### ARTIKEL
- - -
Beschäftigung: Die Beschäftigung stieg im September den 19. Monat hintereinander an. Hauptursachen waren die Besetzung offener Stellen sowie die hohen Auftragsbestände bei manchen Herstellern. Allerdings schwächte sich die Wachstumsrate auf den niedrigsten Wert seit mehr als anderthalb Jahren ab, da einige Unternehmen ihre Kosten senken wollen, während andere ihr Personal an den niedrigeren Auftragseingang anpassen.

Einkaufspreise: Nachdem sich die Inflationsrate in den vergangenen vier Monaten jeweils leicht abgeschwächt hatte, zog sie – angetrieben von den explodierenden Energiekosten – im September wieder an. Zwar notiert die aktuelle Teuerungsrate deutlich über dem langjährigen Mittelwert, dennoch ist es die drittniedrigste der vergangenen 17 Monate, da unter anderem bei Stahl die Preise gefallen sind.
- - -
### VORLIEGENDE DATEN
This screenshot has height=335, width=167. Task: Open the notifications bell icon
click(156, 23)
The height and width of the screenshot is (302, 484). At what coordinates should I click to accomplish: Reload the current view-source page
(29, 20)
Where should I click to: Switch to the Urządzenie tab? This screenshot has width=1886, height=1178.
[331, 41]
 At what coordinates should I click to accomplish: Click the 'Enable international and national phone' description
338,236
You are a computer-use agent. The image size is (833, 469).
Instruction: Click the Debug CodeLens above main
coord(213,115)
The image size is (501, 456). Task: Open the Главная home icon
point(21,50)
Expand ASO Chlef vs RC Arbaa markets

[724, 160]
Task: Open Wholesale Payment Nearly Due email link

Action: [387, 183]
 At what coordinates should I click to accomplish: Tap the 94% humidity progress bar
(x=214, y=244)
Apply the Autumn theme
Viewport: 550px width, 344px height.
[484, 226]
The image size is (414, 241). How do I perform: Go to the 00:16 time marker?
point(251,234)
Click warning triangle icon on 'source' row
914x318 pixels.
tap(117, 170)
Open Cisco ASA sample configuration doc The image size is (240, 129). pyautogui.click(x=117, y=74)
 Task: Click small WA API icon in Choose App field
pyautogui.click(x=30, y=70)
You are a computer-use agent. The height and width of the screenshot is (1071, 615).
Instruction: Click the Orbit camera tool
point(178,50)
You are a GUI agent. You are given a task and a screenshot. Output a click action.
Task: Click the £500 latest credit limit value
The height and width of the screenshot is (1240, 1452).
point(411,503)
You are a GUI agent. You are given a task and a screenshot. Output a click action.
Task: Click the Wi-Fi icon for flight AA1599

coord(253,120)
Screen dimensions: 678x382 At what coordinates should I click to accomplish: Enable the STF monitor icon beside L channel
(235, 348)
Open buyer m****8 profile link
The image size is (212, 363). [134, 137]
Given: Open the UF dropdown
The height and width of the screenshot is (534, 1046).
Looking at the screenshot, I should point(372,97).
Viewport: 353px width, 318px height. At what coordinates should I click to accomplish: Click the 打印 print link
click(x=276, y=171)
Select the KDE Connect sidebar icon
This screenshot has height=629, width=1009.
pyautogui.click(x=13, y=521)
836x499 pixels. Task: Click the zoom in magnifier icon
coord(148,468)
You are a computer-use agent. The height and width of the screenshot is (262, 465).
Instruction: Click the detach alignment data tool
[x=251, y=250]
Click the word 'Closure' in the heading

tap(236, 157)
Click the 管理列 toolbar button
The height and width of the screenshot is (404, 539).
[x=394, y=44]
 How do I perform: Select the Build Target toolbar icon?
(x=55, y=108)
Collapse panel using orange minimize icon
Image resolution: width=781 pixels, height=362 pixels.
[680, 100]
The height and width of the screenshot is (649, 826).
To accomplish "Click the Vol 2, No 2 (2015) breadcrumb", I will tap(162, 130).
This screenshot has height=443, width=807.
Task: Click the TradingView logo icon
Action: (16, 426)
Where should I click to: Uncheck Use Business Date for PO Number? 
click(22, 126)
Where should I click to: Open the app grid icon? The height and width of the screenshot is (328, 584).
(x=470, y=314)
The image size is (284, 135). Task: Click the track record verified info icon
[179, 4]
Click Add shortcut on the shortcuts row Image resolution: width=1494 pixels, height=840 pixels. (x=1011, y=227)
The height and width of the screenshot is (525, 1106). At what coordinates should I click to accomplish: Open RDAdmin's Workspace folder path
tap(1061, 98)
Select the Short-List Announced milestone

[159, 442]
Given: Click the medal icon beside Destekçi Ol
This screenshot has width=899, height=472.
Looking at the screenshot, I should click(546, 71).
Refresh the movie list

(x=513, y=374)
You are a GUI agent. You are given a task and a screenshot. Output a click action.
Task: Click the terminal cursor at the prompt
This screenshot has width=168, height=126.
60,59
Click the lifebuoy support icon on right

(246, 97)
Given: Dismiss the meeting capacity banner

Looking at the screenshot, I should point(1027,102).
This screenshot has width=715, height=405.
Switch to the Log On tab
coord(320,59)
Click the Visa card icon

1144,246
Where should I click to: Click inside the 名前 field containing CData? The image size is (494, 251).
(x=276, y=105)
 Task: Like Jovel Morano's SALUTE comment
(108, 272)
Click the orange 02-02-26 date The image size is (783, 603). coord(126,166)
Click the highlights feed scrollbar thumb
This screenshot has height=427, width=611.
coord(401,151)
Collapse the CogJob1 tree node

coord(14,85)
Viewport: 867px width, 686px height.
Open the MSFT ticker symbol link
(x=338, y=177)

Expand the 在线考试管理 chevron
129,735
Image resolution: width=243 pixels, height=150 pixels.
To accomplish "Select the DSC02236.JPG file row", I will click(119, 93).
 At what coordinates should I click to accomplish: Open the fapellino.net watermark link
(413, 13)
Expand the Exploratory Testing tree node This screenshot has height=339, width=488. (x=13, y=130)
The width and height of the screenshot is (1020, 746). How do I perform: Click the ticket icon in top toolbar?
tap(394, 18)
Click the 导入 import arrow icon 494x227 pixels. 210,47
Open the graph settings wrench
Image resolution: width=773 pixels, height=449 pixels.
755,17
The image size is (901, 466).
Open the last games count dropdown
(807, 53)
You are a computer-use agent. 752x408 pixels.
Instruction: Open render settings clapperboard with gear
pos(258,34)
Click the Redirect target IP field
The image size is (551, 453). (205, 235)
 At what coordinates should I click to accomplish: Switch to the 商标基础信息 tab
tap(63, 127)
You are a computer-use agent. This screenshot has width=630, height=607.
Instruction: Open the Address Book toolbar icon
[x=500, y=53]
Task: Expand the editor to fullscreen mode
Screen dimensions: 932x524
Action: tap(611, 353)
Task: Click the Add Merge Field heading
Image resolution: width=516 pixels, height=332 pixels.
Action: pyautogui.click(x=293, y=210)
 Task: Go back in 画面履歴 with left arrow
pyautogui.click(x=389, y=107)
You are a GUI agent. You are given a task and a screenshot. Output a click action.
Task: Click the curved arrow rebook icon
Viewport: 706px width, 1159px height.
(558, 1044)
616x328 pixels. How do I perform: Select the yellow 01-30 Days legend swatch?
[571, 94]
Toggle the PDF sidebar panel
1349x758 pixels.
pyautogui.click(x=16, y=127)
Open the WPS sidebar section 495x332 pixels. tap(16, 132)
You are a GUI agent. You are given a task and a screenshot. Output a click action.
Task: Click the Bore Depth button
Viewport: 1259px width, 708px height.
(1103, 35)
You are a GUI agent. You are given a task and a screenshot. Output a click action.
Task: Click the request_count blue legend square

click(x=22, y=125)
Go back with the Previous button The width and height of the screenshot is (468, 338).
- - -
### ÜBUNGSAUFGABEN
A. Schreibe im Artikel zu Beschäftigung und Einkaufspreisen den Abschnitt von „Beschäftigung: Die Beschäftigung“ bis einschließlich „niedrigeren Auftragseingang anpassen.“ neu. Ersetze dabei „Herstellern“ durch „Produzenten“.
B. Setze den Artikel zu Beschäftigung und Einkaufspreisen nach seinem letzten Satz fort.

### LÖSUNGEN
A.
Beschäftigung: Die Beschäftigung stieg im September den 19. Monat hintereinander an. Hauptursachen waren die Besetzung offener Stellen sowie die hohen Auftragsbestände bei manchen Produzenten. Allerdings schwächte sich die Wachstumsrate auf den niedrigsten Wert seit mehr als anderthalb Jahren ab, da einige Unternehmen ihre Kosten senken wollen, während andere ihr Personal an den niedrigeren Auftragseingang anpassen.

B.
Verkaufspreise: Auch die Verkaufspreise wurden ein weiteres Mal angehoben, da viele Unternehmen nach wie vor versuchen, zumindest einen Teil der höheren Kosten an ihre Kunden weiterzugeben. Auch wenn die Inflationsrate immer noch weit über dem Langzeit-Durchschnitt liegt, ist der aktuelle Wert einer der niedrigsten der vergangenen 19 Monate. Rund ein Drittel der Befragten meldeten im Berichtsmonat eine Anhebung der Preise gegenüber dem Umfragerekord von 63 Prozent im April.

Über den EMI: Der S&P Global/BME-Einkaufsmanager-Index (EMI) gibt einen allgemeinen Überblick über die konjunkturelle Lage in der deutschen Industrie. Er ist eine Momentaufnahme der Geschäftssituation im Verarbeitenden Gewerbe und ein gewichteter Durchschnitt der Messwerte für Neuaufträge, Produktion, Beschäftigung, Lieferzeiten und Vormateriallager. Der Index erscheint seit 1996 unter Schirmherrschaft des BME. Er wird von S&P Global, einem börsennotierten US-amerikanischen Finanzdienstleistungskonzern, erstellt und beruht auf der Befragung von rund 500 Einkaufsleitern und Geschäftsführern der Verarbeitenden Industrie in Deutschland (nach Branche, Größe, Region repräsentativ für die deutsche Wirtschaft ausgewählt). Der EMI orientiert sich am Vorbild des US-Purchasing Manager´s Index (S&P Global US Manufacturing PMI).